# Looking for a baby Genet (Common/Small-Spotted/European)



## genevie (Jul 12, 2011)

After a long, long search through both domestic and exotic species, our family has finally decided that the Genet is the best pet for us! 

We're looking for a Common Genet (also known as Small-Spotted or European), male or female. However, we mostly only seemed to see adults up for sale. After the anecdotal reports we've seen, we are really hoping to hand-raise a Genet. People who have acquired Genets at 10-14 days old, and bottle fed them, have said that their pets are as tame as any domestic pet and form a strong attachment with their owner. This is really what we're looking for in our Genet.

We are based in London, moving to Herts in about 2 months, but we're willing to travel for the right Genet! Preferably not too far for the animal's sake though. We've done as much research as possible (there isn't as much Genet info on the web as other exotics, but we've been through every site we've found) and I'm perfectly happy to answer any questions to prove I'd be a good owner 

If anyone knows of anyone who might be able to provide what we're looking for, we'd be most grateful!


----------



## animalsbeebee (May 19, 2008)

It dosent matter what questions you answer to see if you are a good home ,it is against the law ( animal welfare act ) to buy any unweaned animal.


----------



## Guest (Jul 28, 2012)

animalsbeebee said:


> It dosent matter what questions you answer to see if you are a good home ,it is against the law ( animal welfare act ) to buy any unweaned animal.


Are they not on the DWA as well?


----------



## genevie (Jul 12, 2011)

animalsbeebee said:


> It dosent matter what questions you answer to see if you are a good home ,it is against the law ( animal welfare act ) to buy any unweaned animal.


Wow, really? I actually had no idea, I've heard so many things about hand-raising unweaned exotics, I just assumed it was a legal practice. So what I would be looking for is a Genet that has been hand-raised by the breeder themselves? I take it that's not against the law? I'm new to exotics in general, but have done fairly extensive research on genets and wallabies and this never came up with either  Thanks for informing me though.



Jaggers said:


> Are they not on the DWA as well?


I don't believe they are, they definitely weren't last year at least.


----------



## Guest (Jul 28, 2012)

genevie said:


> I don't believe they are, they definitely weren't last year at least.


They might not be then, I am only going off that they are simalar to the asian leopard cats

GENETS


----------



## genevie (Jul 12, 2011)

Don't suppose anyone happens to know where I can read about the legislation on selling unweaned animals?
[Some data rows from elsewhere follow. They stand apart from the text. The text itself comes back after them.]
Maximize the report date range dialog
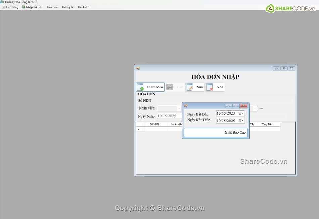 coord(236,106)
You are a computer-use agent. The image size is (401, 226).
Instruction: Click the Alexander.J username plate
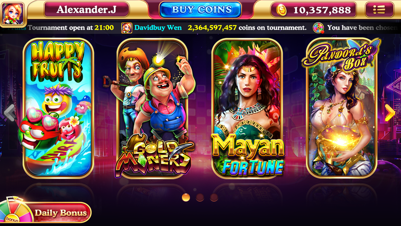87,10
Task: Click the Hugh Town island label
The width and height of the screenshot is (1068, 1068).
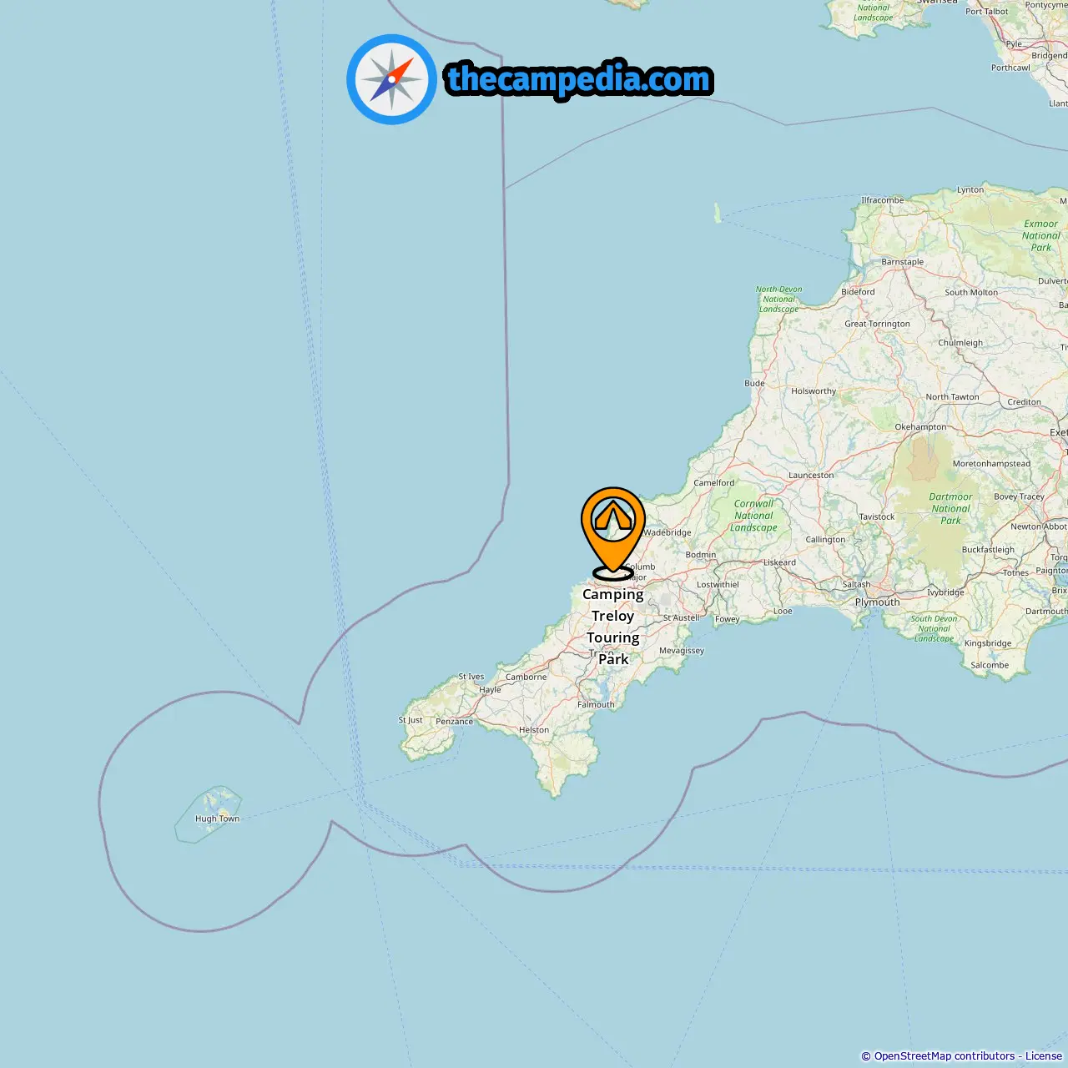Action: 217,819
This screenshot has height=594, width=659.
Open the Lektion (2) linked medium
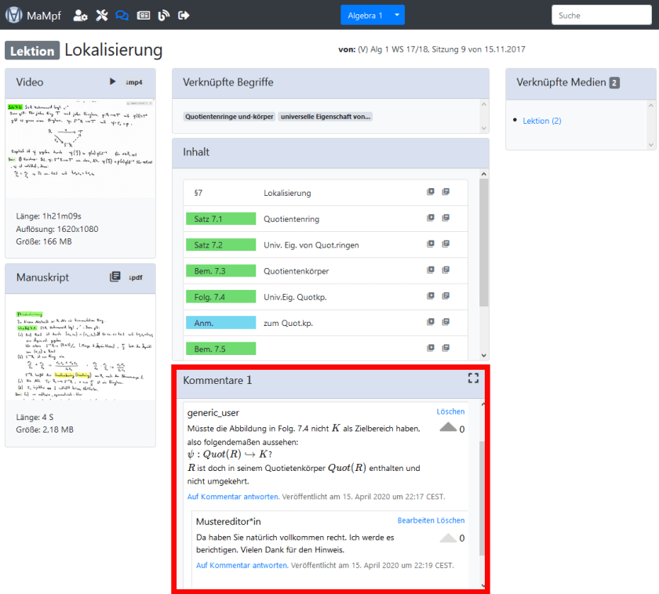click(x=542, y=121)
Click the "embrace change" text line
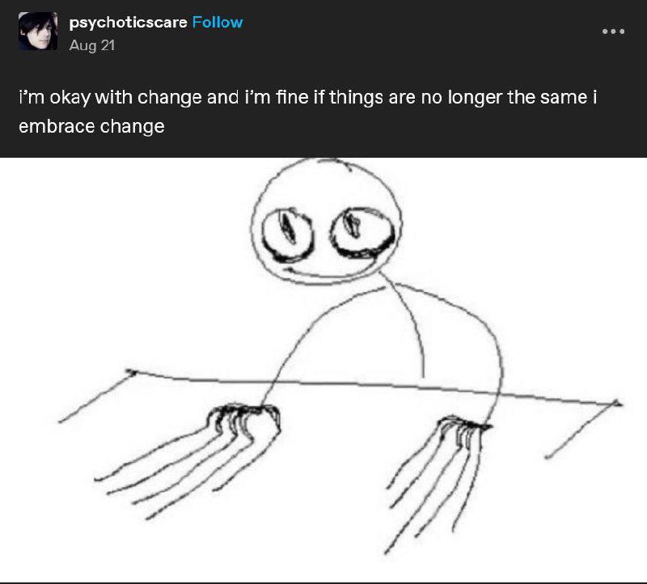The image size is (647, 584). click(91, 126)
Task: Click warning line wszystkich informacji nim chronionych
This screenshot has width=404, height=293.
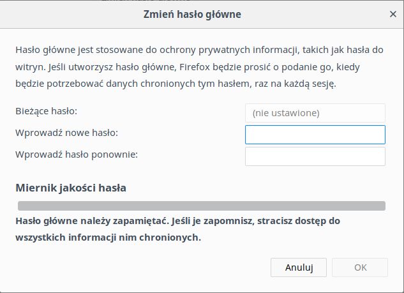Action: pos(108,237)
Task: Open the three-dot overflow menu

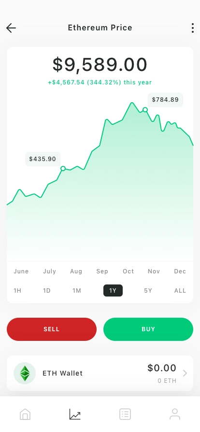Action: click(193, 28)
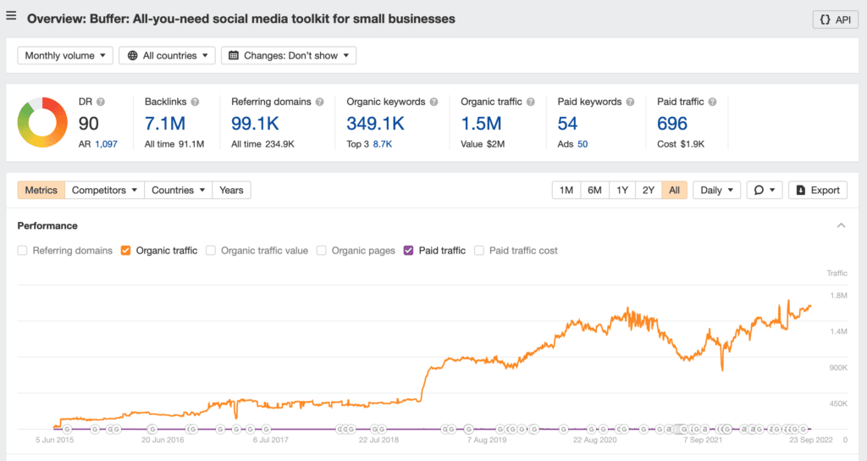
Task: Select the 1Y time range tab
Action: [x=622, y=190]
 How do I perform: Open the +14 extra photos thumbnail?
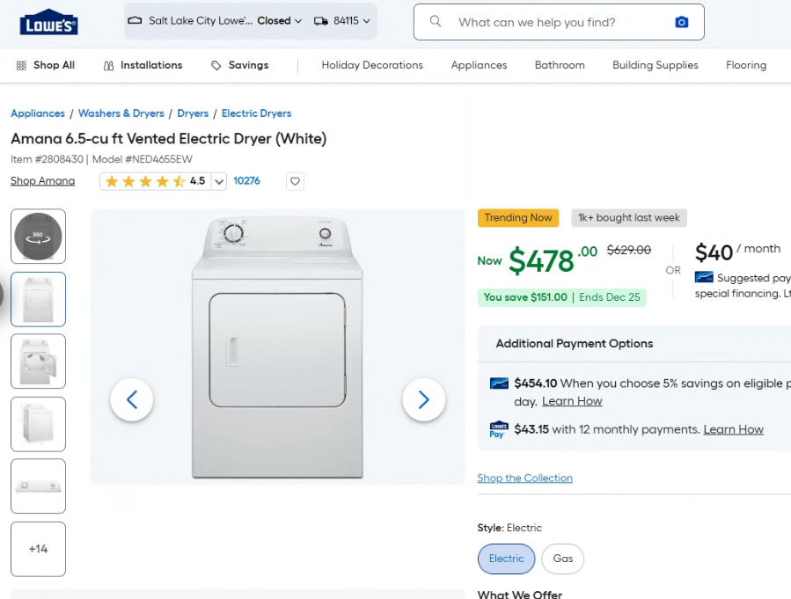click(x=38, y=548)
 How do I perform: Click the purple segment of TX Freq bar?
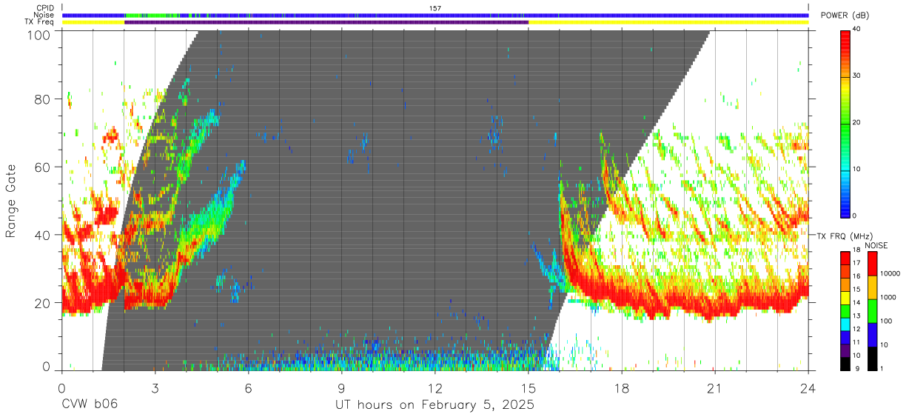tap(326, 22)
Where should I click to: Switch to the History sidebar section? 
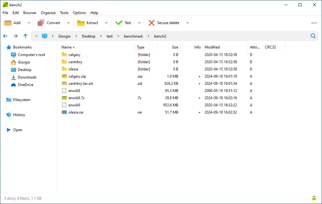click(19, 115)
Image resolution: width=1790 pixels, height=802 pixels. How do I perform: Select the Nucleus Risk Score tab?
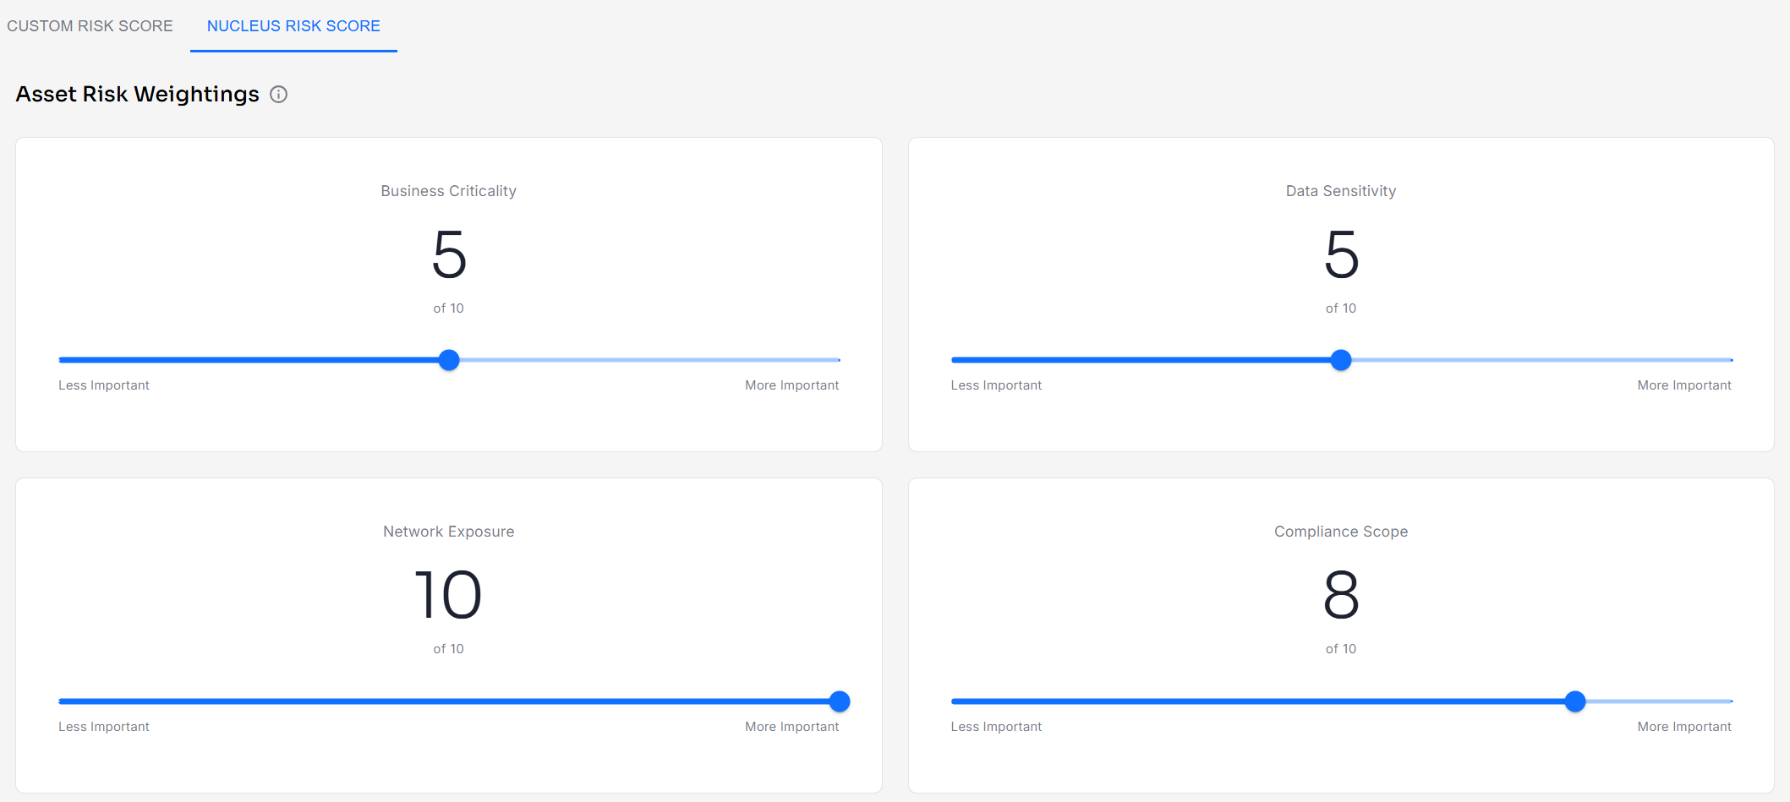293,26
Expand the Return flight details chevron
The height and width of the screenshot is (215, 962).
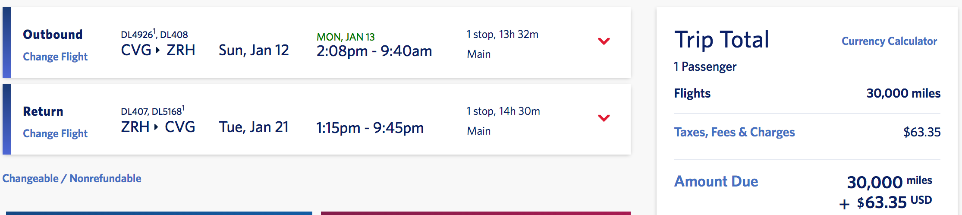[x=604, y=118]
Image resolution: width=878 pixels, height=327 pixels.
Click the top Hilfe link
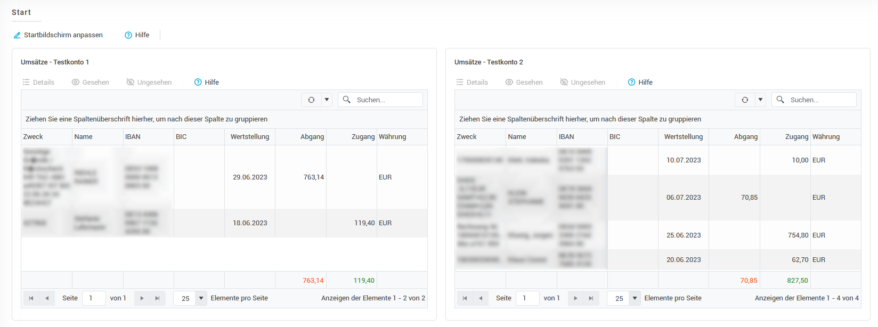point(137,35)
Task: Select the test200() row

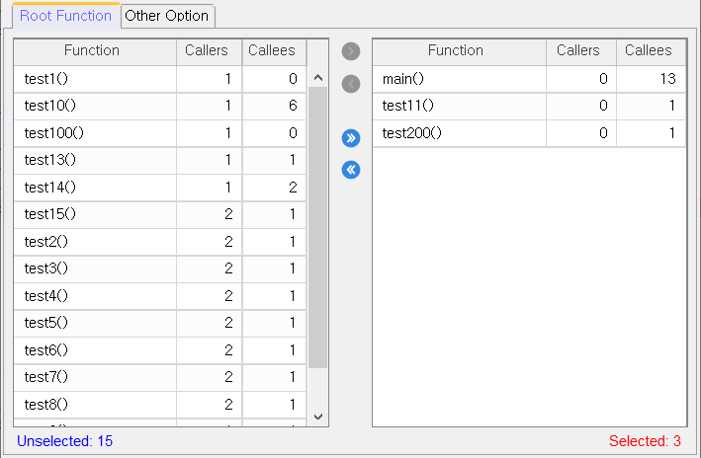Action: (x=529, y=133)
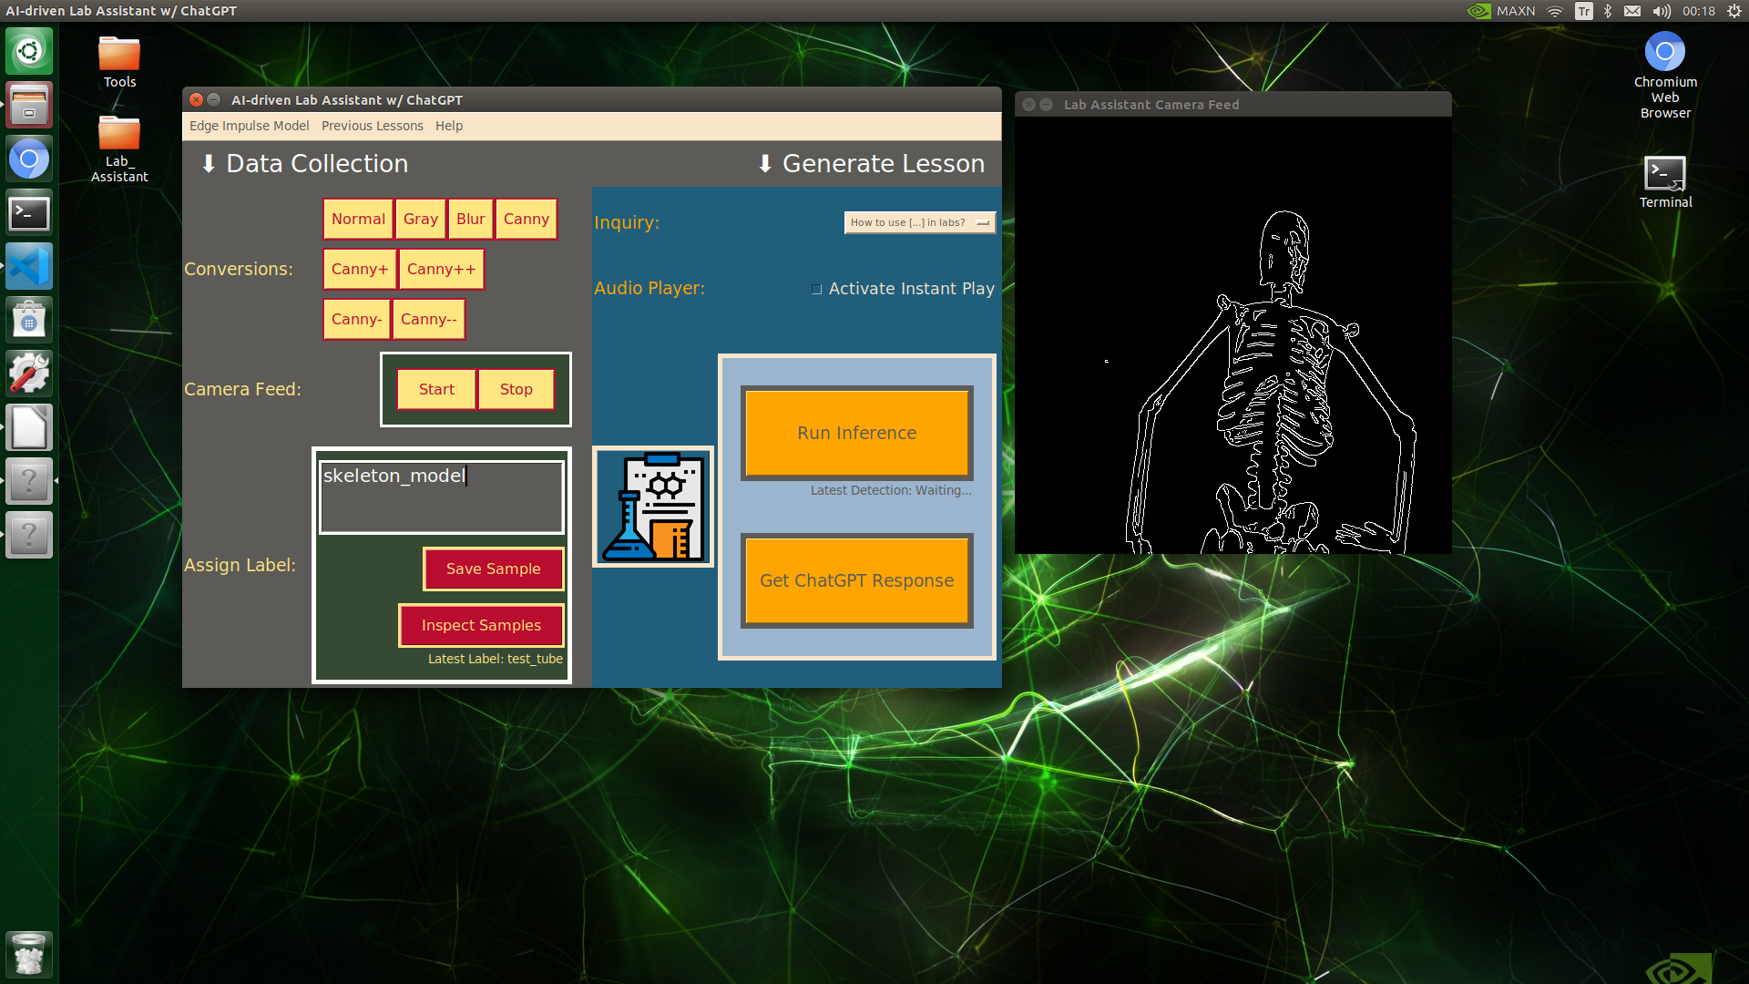Screen dimensions: 1749x984
Task: Apply Canny edge conversion filter
Action: pyautogui.click(x=525, y=218)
Mostly curious on how it would work if someone was giving away an animal without charging, "fostering" it to someone else, or anything like that. Also, is there a bad side to hand-rearing? Like I said, all but one of the sources I looked at recommended hand-rearing and hadn't had any problems with it, but I might be missing something as a newbie.



Jaggers said:


> They might not be then, I am only going off that they are simalar to the asian leopard cats
> 
> GENETS


Just checked the list again, they're definitely not  Though civets are, which is the closest animal I can think of to a genet.


----------



## animalsbeebee (May 19, 2008)

Civets are not,i believe only the giant civet is-which you would never get.


----------



## genevie (Jul 12, 2011)

animalsbeebee said:


> Civets are not,i believe only the giant civet is-which you would never get.


Meant to say _some _civets, sorry! The African, the Malay, the large-spotted and the Indian I think.


----------